Typewronger Books & Typewriters is a fairly new and independent bookshop which has opened shop last year in Haddington Place, Edinburgh. It is open from 11am to 9pm, Tuesday to Sunday. It also has an online shop, but the vibe inside this bookshop is so special, it is definitely worth visiting in person. Located right at the start of Leith near multiple bus stops, it is surrounded by many beautiful cafes and pubs, ideal to stop by to start reading the newly purchased books. Worth noting that although they are partners with McNaughtan’s, the much older and more famous second-hand bookshop next door, they are separate (and the prices are much more student-friendly). It may be a tad hard to spot it, as it is below the street level with stairs at the entrance – so mind the sign.
From the moment you walk in, a cosy and nostalgic vibe surrounds you. The owner, Tom, offers a cup of tea or coffee immediately, and the book lovers start wandering around in the room with their beverage as background music comes softly from the vinyl. Typewriters lie dispersed on the shelves. Although it doesn’t have its walls completely hidden behind books, Typewronger still has a vast variety of books from imported ones to books published by the bookshop, from timeless classics to new, local authors. The contemporary poem books and the politics and gender shelves are worth checking, but whatever your favourite genre is, you’ll find something for you taste. Tom is very helpful and knowledgeable about books, so you can always ask him any queries you have. After packing your newly purchased books, he’ll gift you a hand-made origami of your choice. Chances are, you will leave the bookshop feeling light and energized from the magical environment you just left.
As well as selling and publishing books, Typewronger also sell and repair typewriters. What’s more, there is a typewriter called Tweetwronger inside that is connected to Twitter. The tweets people send with @Tweetwronger and hashtag typethis get sent out from the typewriter, which is a smart way to combine the vintage characteristics of the shop with today’s social media culture without hurting the old-school ambience.

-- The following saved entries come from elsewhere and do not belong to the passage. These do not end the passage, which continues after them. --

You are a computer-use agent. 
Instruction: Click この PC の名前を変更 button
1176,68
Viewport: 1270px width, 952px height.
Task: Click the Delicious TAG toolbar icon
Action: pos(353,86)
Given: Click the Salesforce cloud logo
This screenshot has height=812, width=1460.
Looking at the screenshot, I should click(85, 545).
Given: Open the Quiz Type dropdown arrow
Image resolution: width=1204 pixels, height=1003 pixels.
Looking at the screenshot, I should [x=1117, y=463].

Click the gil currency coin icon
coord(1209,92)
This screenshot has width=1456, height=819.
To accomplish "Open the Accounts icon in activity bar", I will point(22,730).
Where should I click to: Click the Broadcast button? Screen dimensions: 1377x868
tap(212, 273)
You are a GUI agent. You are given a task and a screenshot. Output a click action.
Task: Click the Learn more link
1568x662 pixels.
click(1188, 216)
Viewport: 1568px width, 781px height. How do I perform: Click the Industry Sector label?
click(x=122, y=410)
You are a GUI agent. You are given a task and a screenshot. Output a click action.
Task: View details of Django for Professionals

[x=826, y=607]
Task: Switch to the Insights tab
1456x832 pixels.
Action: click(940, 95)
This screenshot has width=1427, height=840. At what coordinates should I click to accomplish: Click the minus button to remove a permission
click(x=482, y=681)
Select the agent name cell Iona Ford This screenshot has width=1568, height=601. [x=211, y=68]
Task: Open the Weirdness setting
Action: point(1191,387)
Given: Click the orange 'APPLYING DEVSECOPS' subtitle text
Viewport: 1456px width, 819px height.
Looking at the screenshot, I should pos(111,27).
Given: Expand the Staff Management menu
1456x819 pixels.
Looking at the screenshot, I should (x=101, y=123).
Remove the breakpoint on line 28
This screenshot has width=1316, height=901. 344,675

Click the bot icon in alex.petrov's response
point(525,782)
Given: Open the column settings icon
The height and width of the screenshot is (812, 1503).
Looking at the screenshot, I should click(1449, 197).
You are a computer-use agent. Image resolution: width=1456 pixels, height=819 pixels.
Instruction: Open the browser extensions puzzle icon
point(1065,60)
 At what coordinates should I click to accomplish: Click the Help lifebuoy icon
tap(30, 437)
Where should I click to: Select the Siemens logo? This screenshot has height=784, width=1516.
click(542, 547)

The bookshop holds open mic nights each month for people to exhibit what they create. The performing artists come from all backgrounds in these inclusive nights, as they’re sometimes a woman of colour reading a poem about her mother and her self-growth, or an old man singing about climate change. The audience enjoys the night with a glass of wine or tea, and possibly home-made vegetarian and vegan snacks.
Everything about this place makes the experience special. Not only the vintage interior or the unique aspects such as the typewriters and origamis, but the friendly ambience Tom and the fellow book lovers create, whether it be people’s attitudes, or how they chat and laugh in a chilled way. It is very likely that you will also come across authors and books you wouldn’t anywhere else. Everyone needs to spare some time to check out this underrated book haven.